Bei dem Begriff Katzenaids handelt es sich um eine umgangssprachliche Bezeichnung für eine Infektionskrankheit bei Katzen, deren Symptome und Verlauf der beim Menschen vorkommenden Immunschwäche Aids ähneln.

Der Fachbegriff für Katzenaids lautet „Immundefizienzsyndrom“. Die Infektionskrankheit wird durch verschiedenen Virusstämme ausgelöst, bei welchen es sich um Retroviren handelt. Katzenaids überträgt sich vor allem unter den Freilandkatzen und gerade Kater, welche ein sehr ausgeprägtes Revierverhalten besitzen und aus diesem Grund häufig in Revierkämpfe mit Rivalen verwickelt werden, sind bezüglich einer Ansteckung mit Katzenaids sehr gefährdet. Einmal angesteckt, hält die Infektionskrankheit ein Leben lang an und zumeist erleidet das Tier aufgrund zahlreicher Folgeerkrankungen, welche aus der durch das Virus verursachten Immunschwäche resultieren, im Laufe der Erkrankung den Tot. Menschen sind durch eine Ansteckung mit dem Katzenaids-Virus nicht gefährdet, da sich das Virus nicht auf den Menschen überträgt.
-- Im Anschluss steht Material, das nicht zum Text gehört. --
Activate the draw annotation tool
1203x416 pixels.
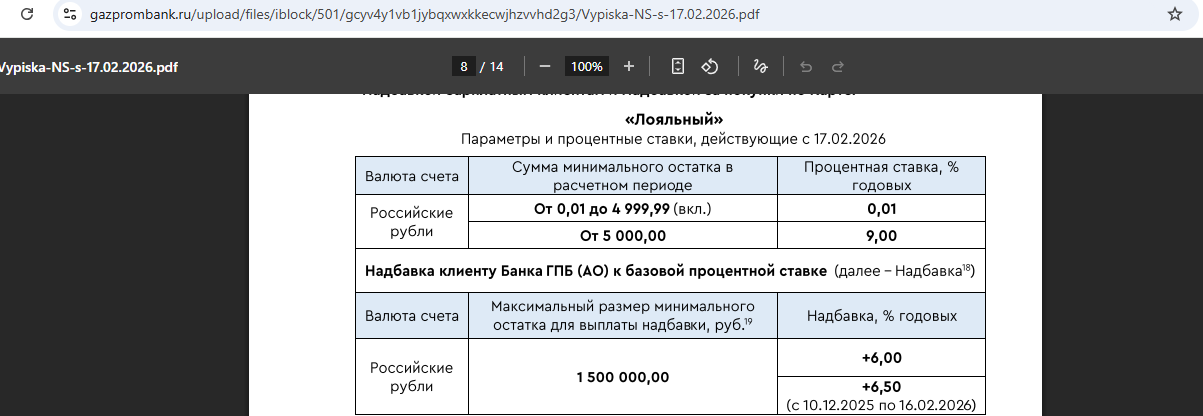coord(760,67)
Die Übertragung des Virus erfolgt in der Regel durch Körperfüssigkeiten, wie das Blut oder den Speichel der Tiere. In den meisten Fällen stecken sich Katzen durch Bisse von Artgenossen mit dem Virus an. Auch die Möglichkeit für einen Ansteckung durch die Muttermilch infizierter Tiere besteht grundsätzlich.

Bei der Erstinfektion mit dem Katzenaidsvirus zeigt das betroffene Tier zumeist heftige Immunreaktionen, welche auf die Bildung von Antikörpern zurückzuführen ist. Jedoch gelingt es dem Immunsystem der Katzen in den meisten Fälle nicht, sämtliche Viren im Körper des Tieres zu eliminieren, sodass eine fortlaufende Infektion bei angesteckten Tieren grundsätzlich gegeben ist. Je nach Stadium der Erkrankung zeigen die betroffenen Tiere Symptome, wie Fieber, Durchfall, Verhaltensstörungen und chronische Entzündungen.